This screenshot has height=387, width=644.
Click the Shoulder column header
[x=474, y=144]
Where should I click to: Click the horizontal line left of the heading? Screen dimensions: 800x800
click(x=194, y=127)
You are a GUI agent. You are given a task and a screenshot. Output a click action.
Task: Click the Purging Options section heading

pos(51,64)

...

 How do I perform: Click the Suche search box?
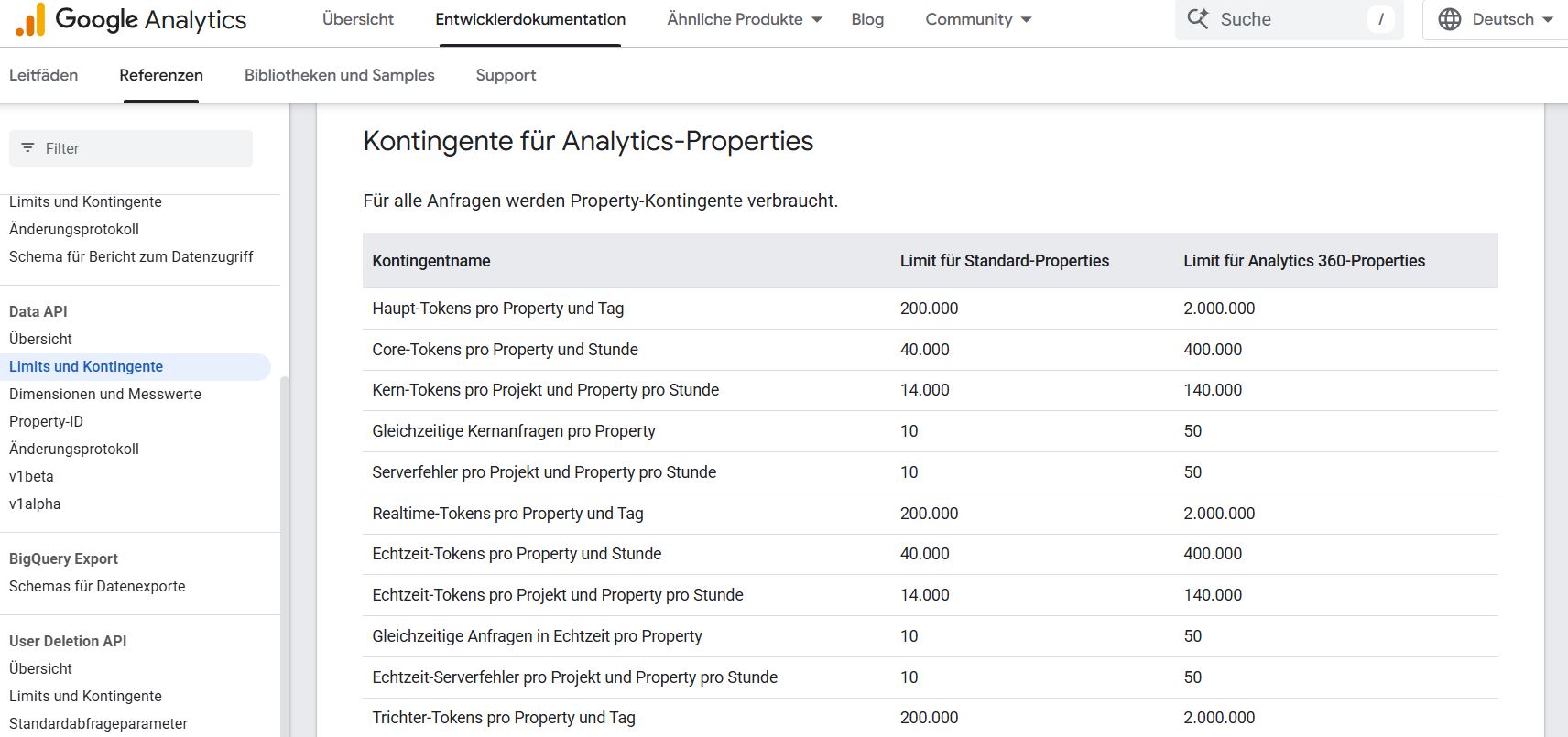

---

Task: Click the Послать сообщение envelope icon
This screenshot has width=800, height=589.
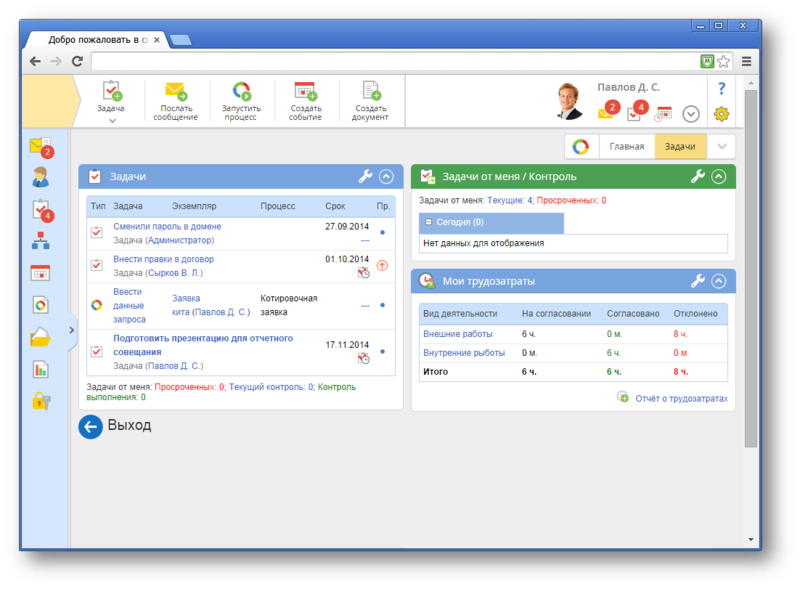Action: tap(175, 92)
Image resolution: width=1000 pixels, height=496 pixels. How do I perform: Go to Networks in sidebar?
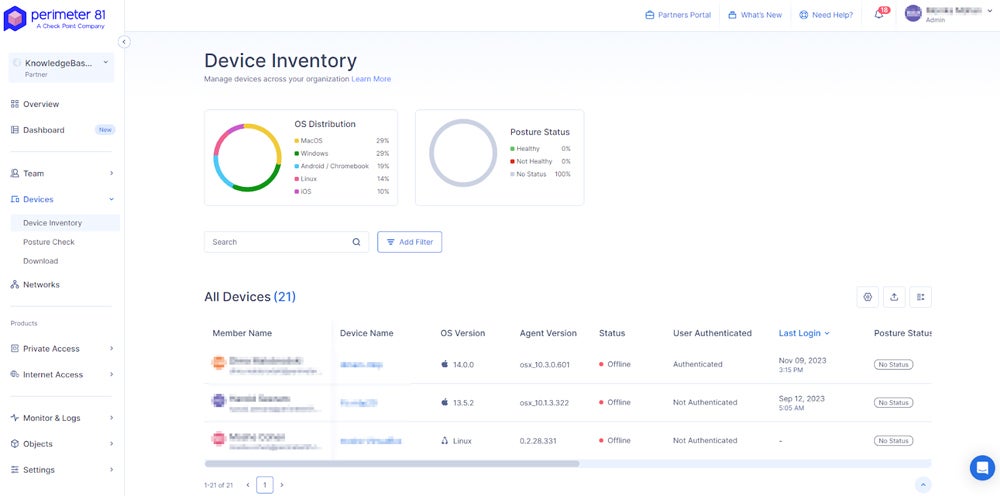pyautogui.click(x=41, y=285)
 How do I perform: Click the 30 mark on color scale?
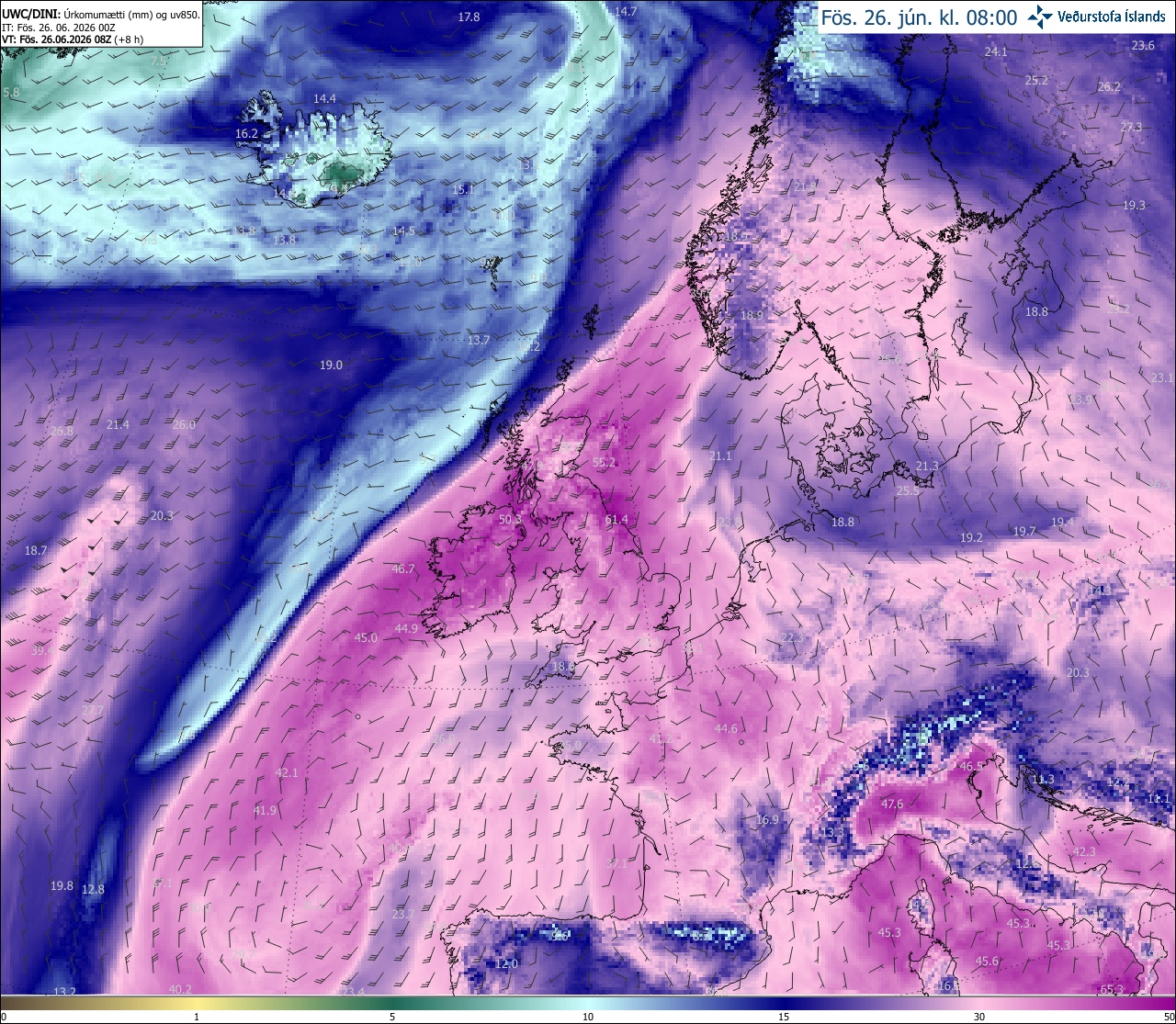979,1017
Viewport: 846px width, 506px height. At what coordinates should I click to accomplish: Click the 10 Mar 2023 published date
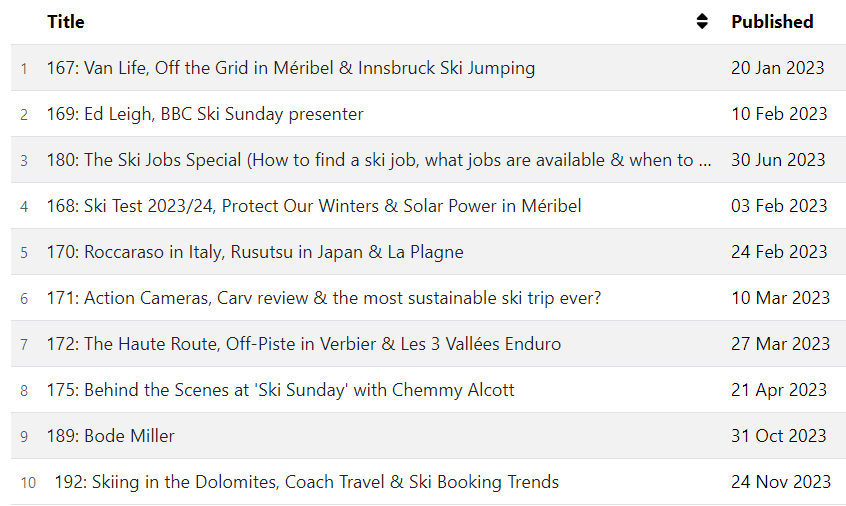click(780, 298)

_REQUIRED TASK_
Transcribe the lines above, everything from the line containing "Image resolution: width=1000" down to the line containing "click(780, 298)", leaving out the pictures.

_EXERCISE RESULT_
Image resolution: width=1000 pixels, height=496 pixels. How do I perform: Go to Networks in sidebar?
pyautogui.click(x=41, y=285)
 How do I perform: Click the 30 mark on color scale?
979,1017
Viewport: 846px width, 506px height. At what coordinates should I click to accomplish: Click the 10 Mar 2023 published date
click(780, 298)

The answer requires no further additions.